A few weeks ago, I participated in a discussion about the arts and measuring impact in the community. As every other author does, I believed that the message that the arts are not a tax-exempt activity had been spread far and wide among nonprofit leaders. And yet, when I asked the group if any had actually read which purposes are exempt from taxation under Section 501, Subsection (C), Subsection (3) of the Internal Revenue Service Code — a.k.a. 501(C)(3) — only a few sets of hands were raised.
It’s always surprising to me, even after asking this question at nearly every event and getting the same response among arts leaders, that so few people have even read this very short, simple, and reasonable definition of tax-exempt activities among nonprofit corporations. It is the foundation of the system under which all nonprofits operate. Including arts organizations. I’ve printed the words in these articles numerous times.
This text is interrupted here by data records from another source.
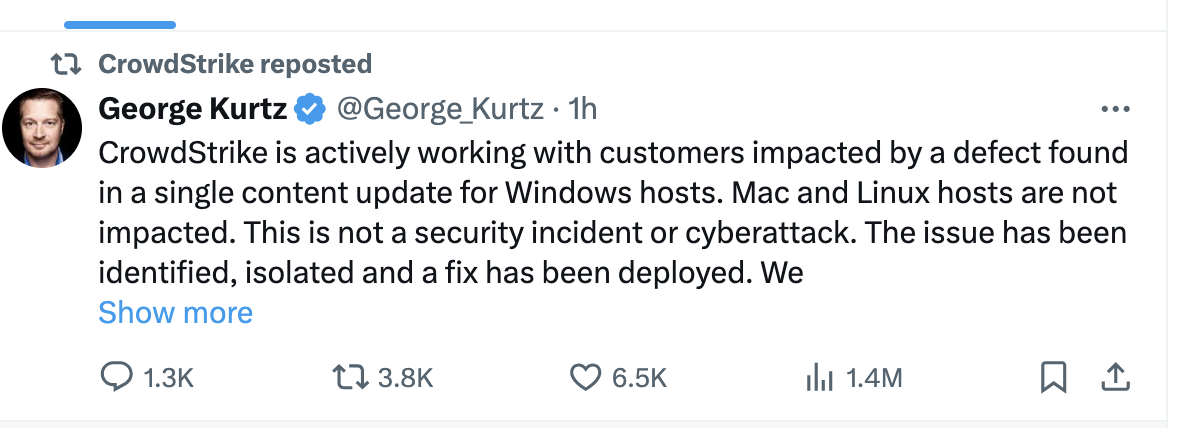Repost the tweet using the arrows icon
The image size is (1188, 428).
coord(350,376)
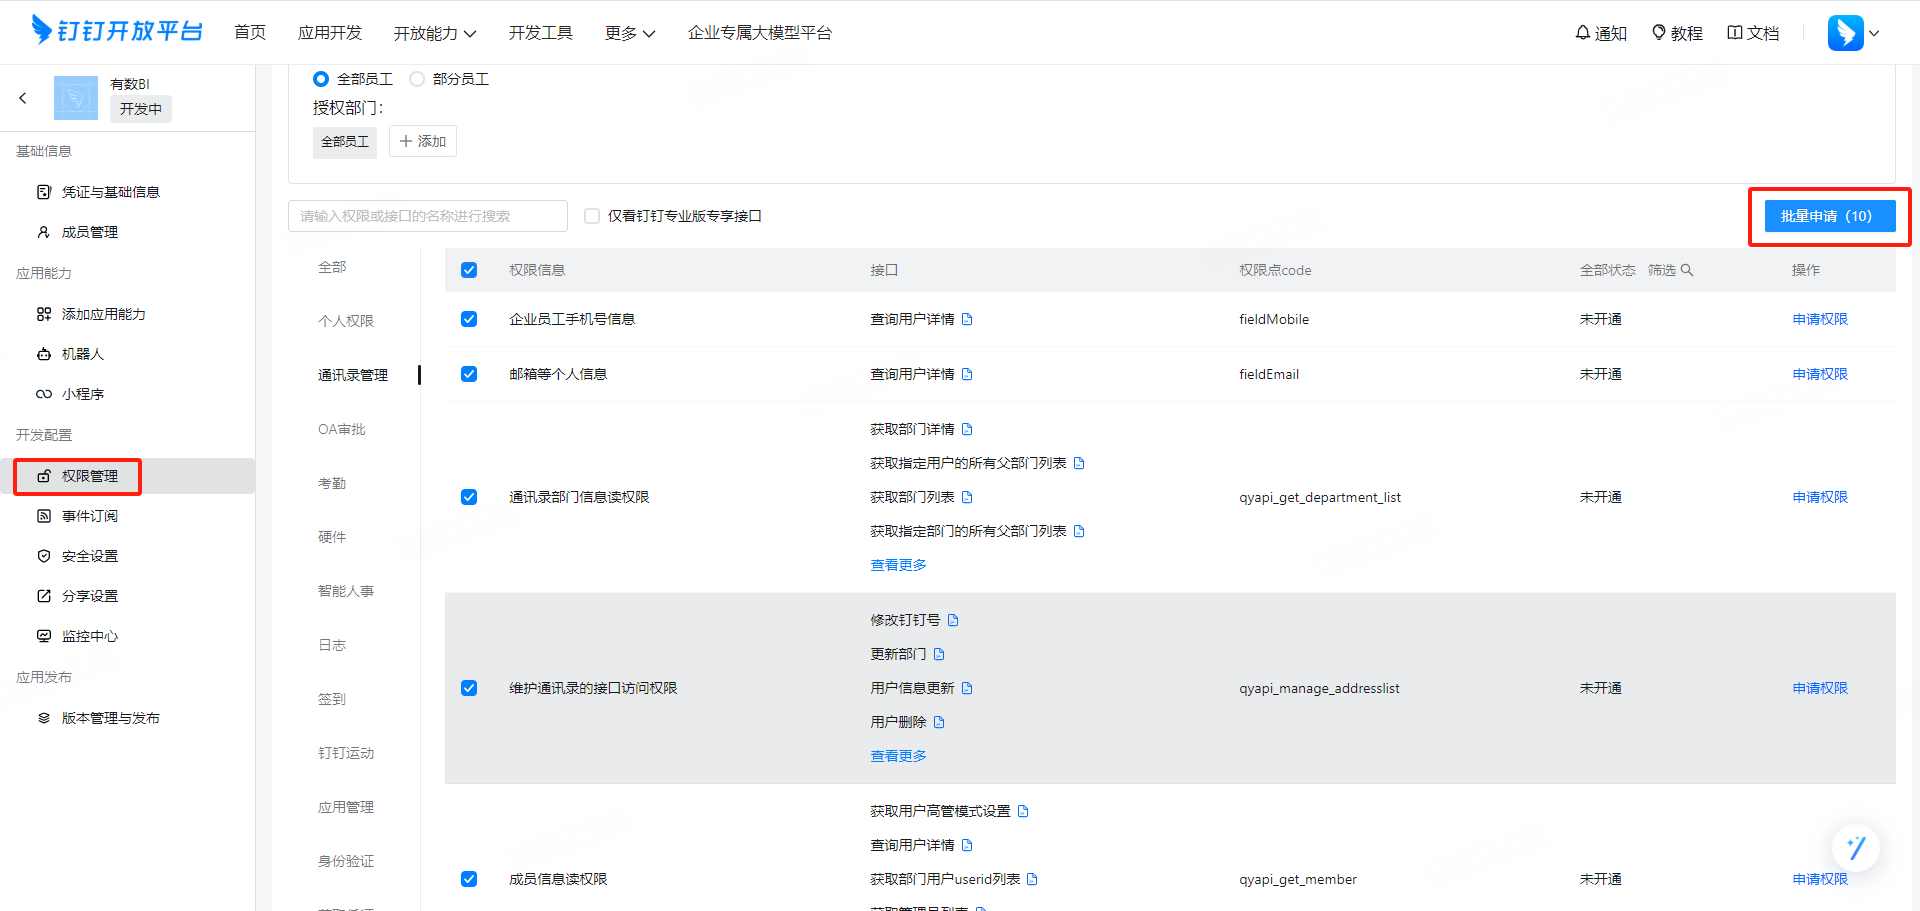The image size is (1920, 911).
Task: Open the floating assistant wand icon
Action: click(x=1856, y=848)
They appear in each of my two books, Scene Change: Why Today’s Nonprofit Arts Organizations Have to Stop Producing Art and Start Producing Impact and Scene Change 2: The Five Real Responsibilities of Nonprofit Arts Boards (available wherever you buy books).
If you were charged to operate an old-fashioned balloon ride, wouldn’t you want to read up a bit on how the contraption worked?
If you are a leader — staff, executive, board member, donor, etc. — of a nonprofit organization of any kind, read the damn IRS code. When you don’t, it shows that you really don’t care about your position as a charity. If you don’t care about your position as a charity, then why are you a charity? For the donations? Is it all about what your artistic leaders want to do?
Or do you even give a gluteus maximus of a rattus norvegicus about what your community needs (not what it wants) and how you can use your art to solve issues for the vulnerable citizenry therein?
Back to the discussion. A smart, savvy development officer asked the group about presenting data to a donor. She wanted to know how others were presenting data such as audience size to donors for projects they helped finance through their donations to the company. Was there a better method than merely counting? The company’s donors were interested in how “their project” was going, and how many people paid to come.
After several dozen blank seconds from the group, I trod where angels fear to do so. I challenged the idea that audience counts have anything to do with charitable impact, and that this was probably the reason she was having trouble presenting the data. The data was irrelevant to a charity. As someone wrote on that photo at the top of this article, paid admission is not charitable data.
It’s good data to have if your company continues to pursue its commercial goals. But it has nothing to do with the 501(C)(3) part of the business.
I took some flak for this, as I usually do. After all, if that’s what the donor wants to know, that’s what the donor wants to know, right? In a donor-centric organization, that would be the most important piece of data for that moment in the relationship between donor and company.
If this were a food bank or shelter for the homeless, the request makes some blunt sense. “How many did you feed with my money?” “How many did you temporarily house?” These are metrics that begin to tell the story of the nonprofit’s ability to make the community a better place to live.
But “How many people paid to come to my show?” makes little sense. It reveals that the nonprofit arts organization did not discuss the charitable metrics with the donor ahead of time, did not mesh its charitable goals with the donor’s, and, perhaps, doesn’t even have any charitable goals. If that’s what the donor wants to know, the process was made toxic from the start.
When is a charity not a charity? When it refuses to do anything charitable. The production of art, no matter what has been offered in the past, is not a charitable activity. Foundations have cut their arts budgets because of that very fact. So have governments. The companies that are succeeding in 2024 are those that choose to help their communities by using their art as a tool for measurable public good. They’re being funded in part by non-arts funders because they’ve proved worth.
The ones that are failing? Those that still hold onto the notion that art is for art’s sake.
Talk to your donors and community leaders now. Stop acceding to the wishes of toxic elitists within the nonprofit arts industry by insisting that the work on the stage or in the museum is enough to justify donations. Start with one-on-ones with each member of your board and staff to determine whether they have the stomach to fight for the industry as a whole, or whether they continue to be willing to sacrifice the industry for one last go-round of arts-first codswallop before they retire. Let them moan about how their predecessors were “free” to do whatever they wished – this is not then, and they are not them.
So, if donors want to know how many people came, tell them. But don’t leave it at that. Have the courage to let them know that their donation helped X number of underserved people achieve Y equity. Year over year. Over year. Over year. You can have that conversation with them, but only after you have the preliminary conversation with them. Now would be the second-best time to have that conversation. (The best time would have been ten years ago.) Then show them what the impact of that impact was; something we call “Impact2.” If you need help, contact me. Or read the book. Charitable purpose, impact, and achievement will prove to be life-changing for everyone involved with the arts, but only when a critical mass of nonprofit arts organizations choose the “arts-mosphere” over their own unproductive survival.